A comprehensive evaluation is usually performed on the first visit to your therapist. Your therapist will conduct a thorough evaluation of your condition and assess your core, abdominal, and pelvic floor muscles. Your PT will then work with you to develop a customized treatment plan.

A home program that focuses on strengthening and coordination of the above-mentioned muscles is usually created after your evaluation. As you gain strength, coordination, this program can be continued in your subsequent therapy visits. To help you activate your muscles properly and reduce pain, manual techniques can also be used.

What exercises can be used to treat pelvic floor dysfunction (PFD)?

Exercises that train the pelvic floor muscles are a good option for treating many symptoms of pelvic floor dysfunction (PFD), such as urinary incontinence, difficulty with sexual desire, and pelvic pain.

This training focuses on Kegel exercises. These are meant to help you activate and strengthen important muscles under your bladder, large intestinale, and uterus. A biofeedback machine may be used by your physical therapist to visualize muscle contractions and help you turn these structures on.

Pelvic floor therapy often targets structures that are too tight/constantly contracted in pelvic floor. It’s not always about contracting muscles. Sometimes, it’s all about learning to relax the muscles.

What length should postpartum physical therapy be?

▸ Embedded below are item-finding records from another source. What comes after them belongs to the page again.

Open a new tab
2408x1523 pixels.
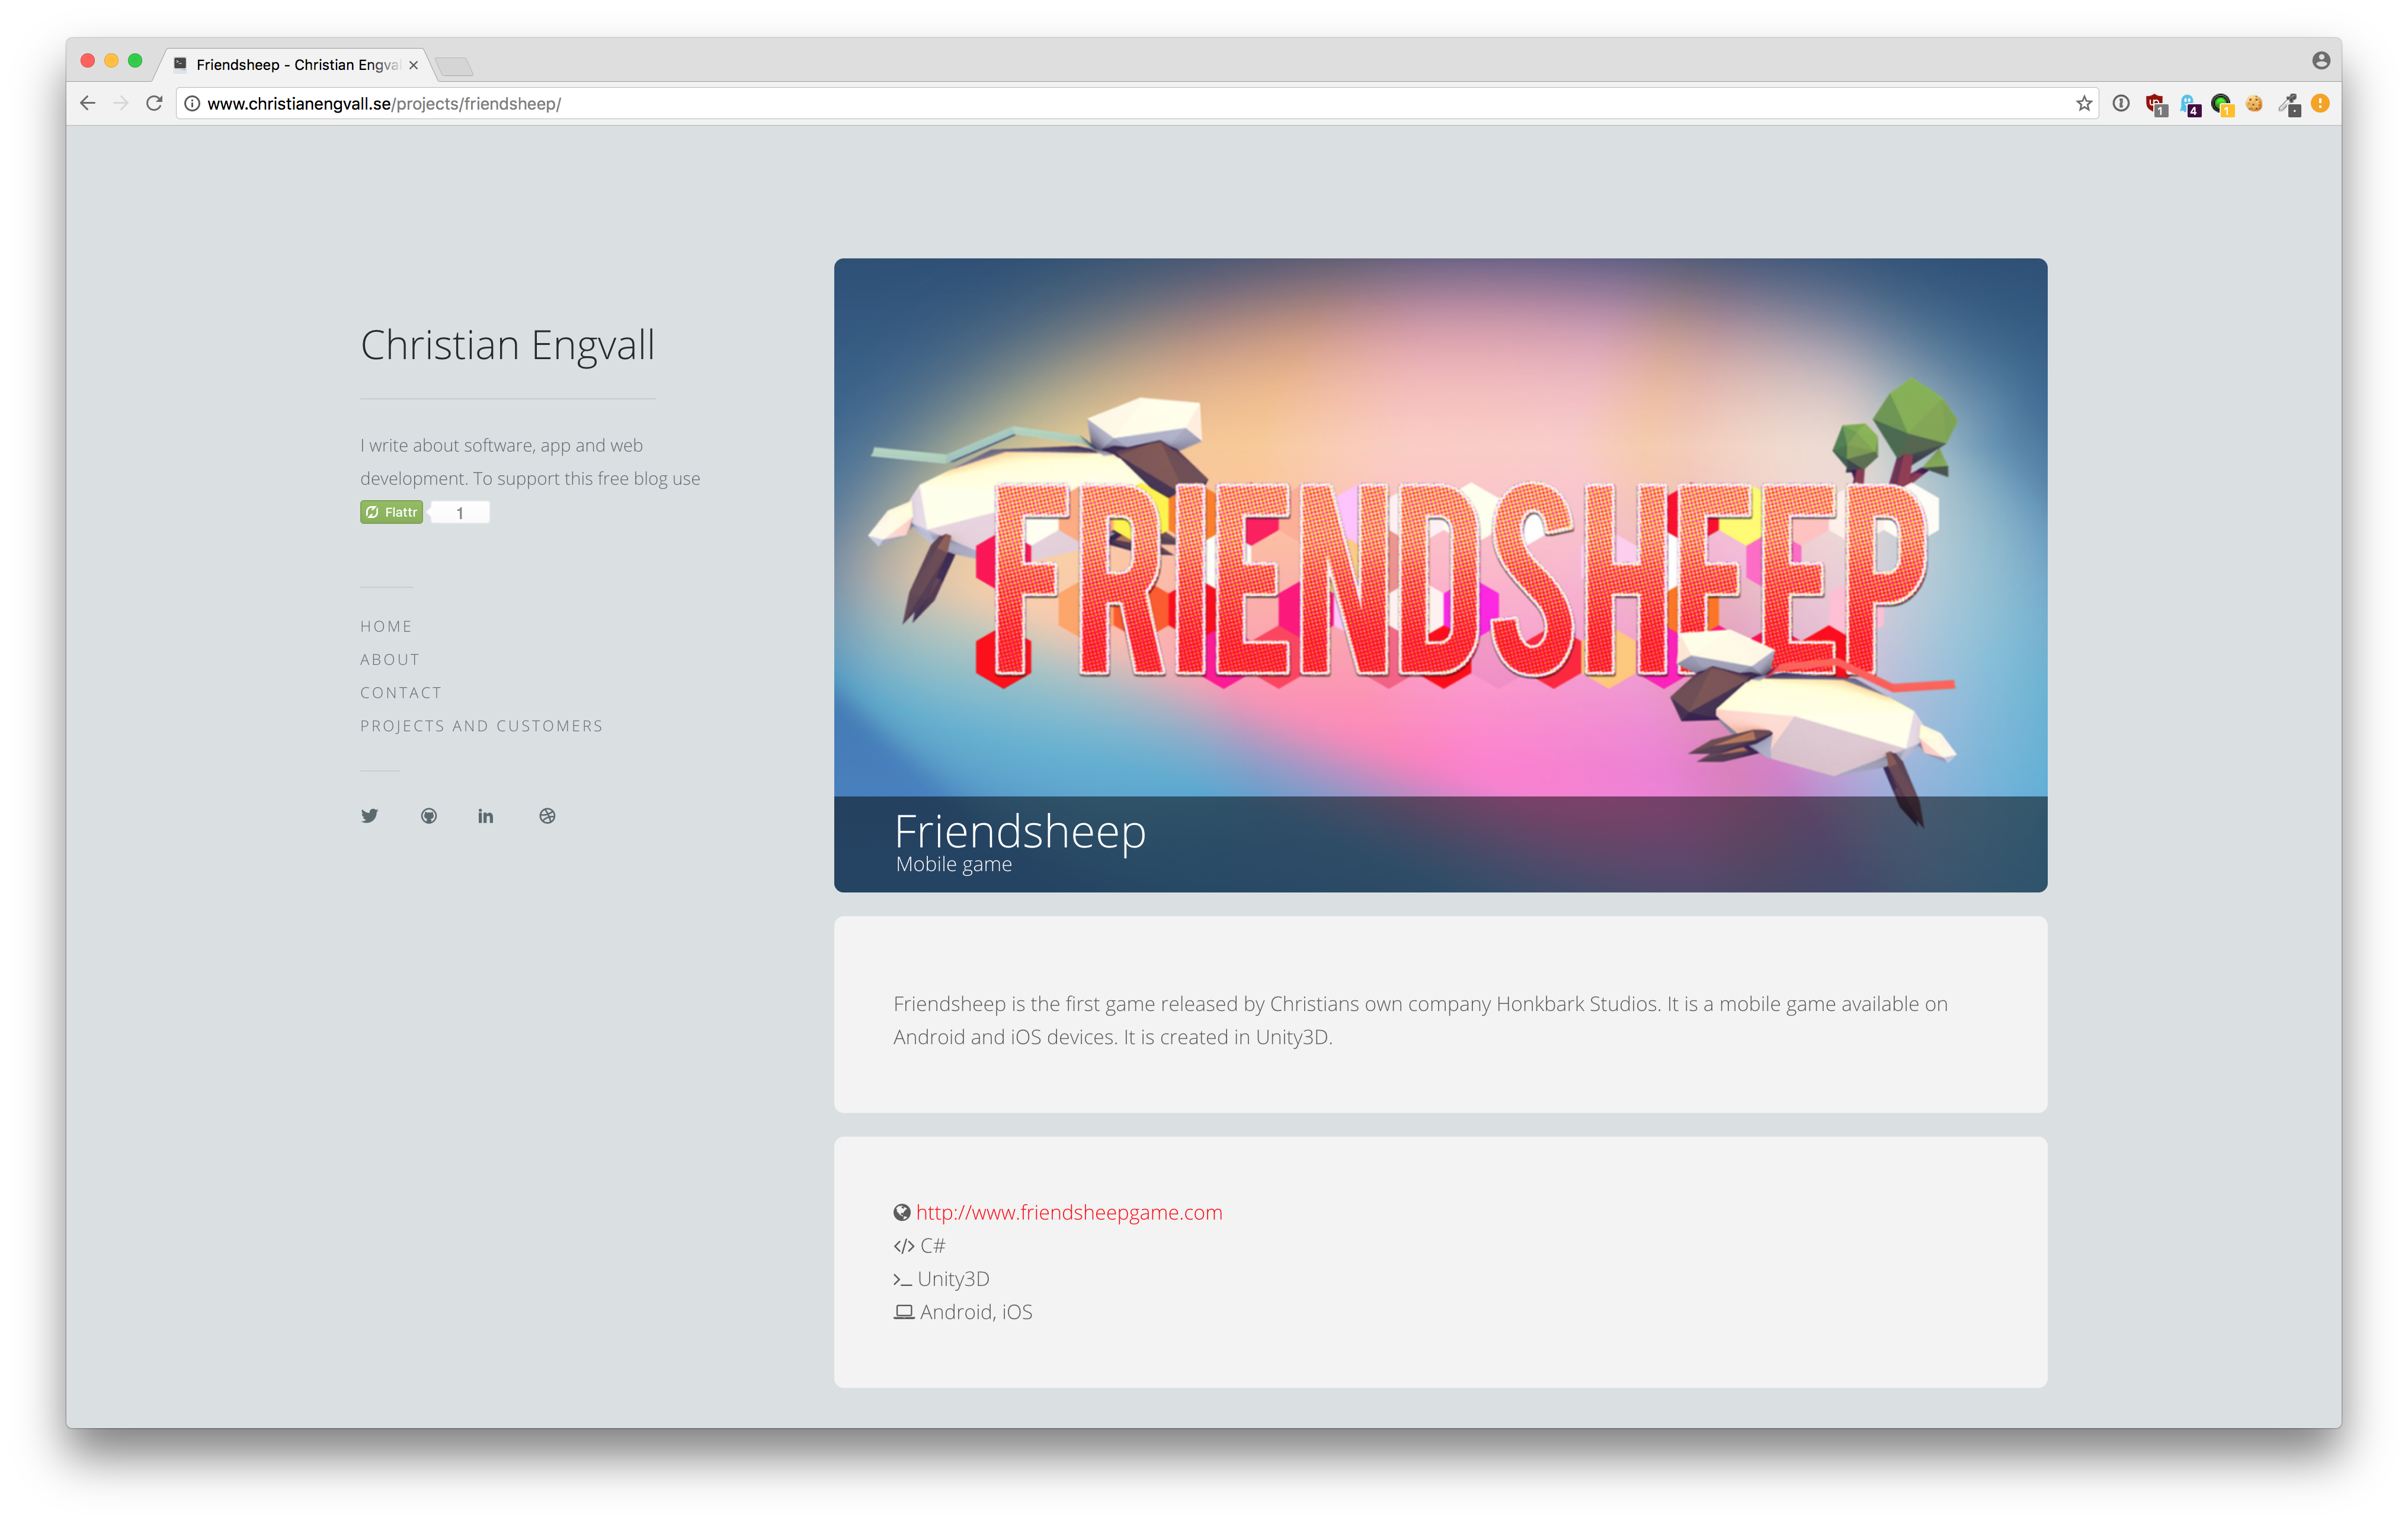(455, 67)
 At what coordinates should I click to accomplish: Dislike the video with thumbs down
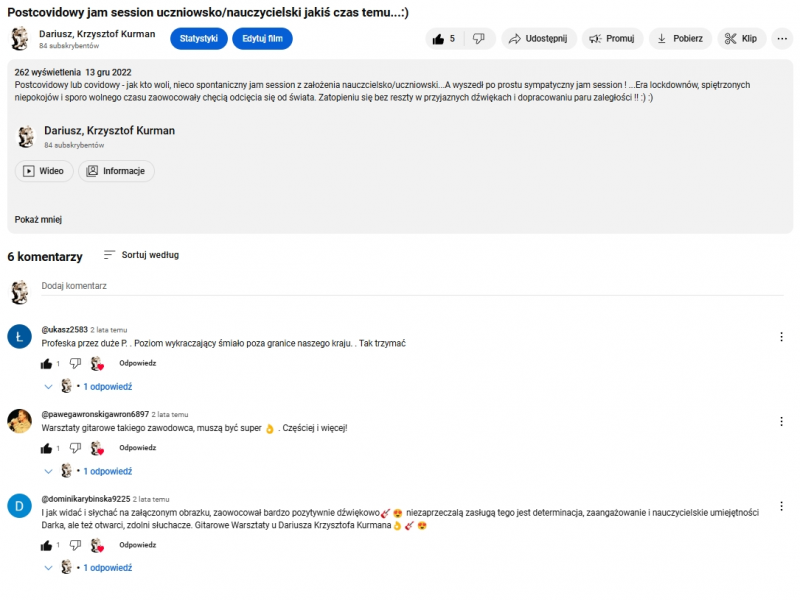point(478,39)
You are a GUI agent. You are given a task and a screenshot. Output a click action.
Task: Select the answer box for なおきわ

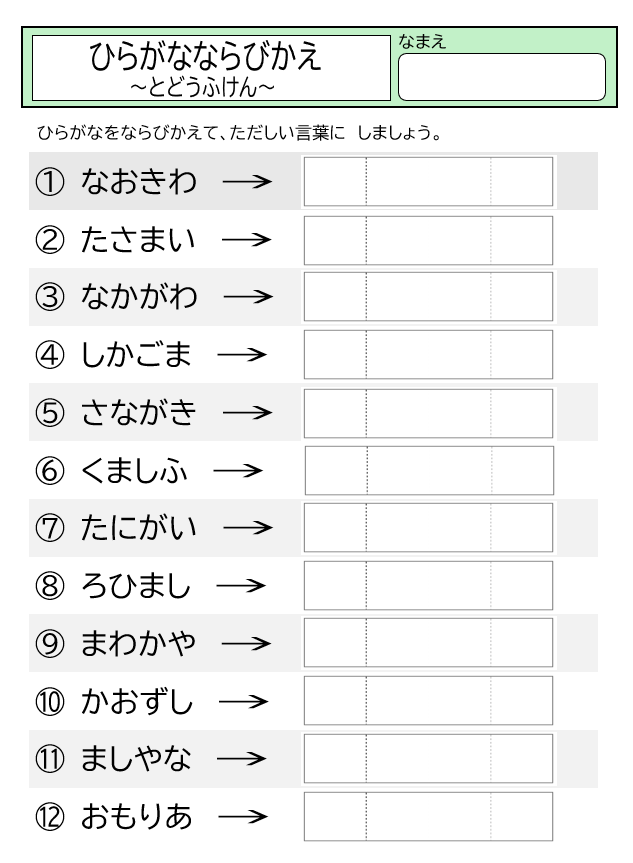[428, 182]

It may take a while before your postpartum symptoms start to improve depending on how severe they are. However, some problems such as pelvic pain can be treated with physical therapy in as little as five to seven weeks. Some issues like pelvic floor prolapse or urinary incontinence may require several months of treatment before noticeable improvement can be seen.

Your PT can provide a more precise estimate of your recovery time frame after a thorough evaluation.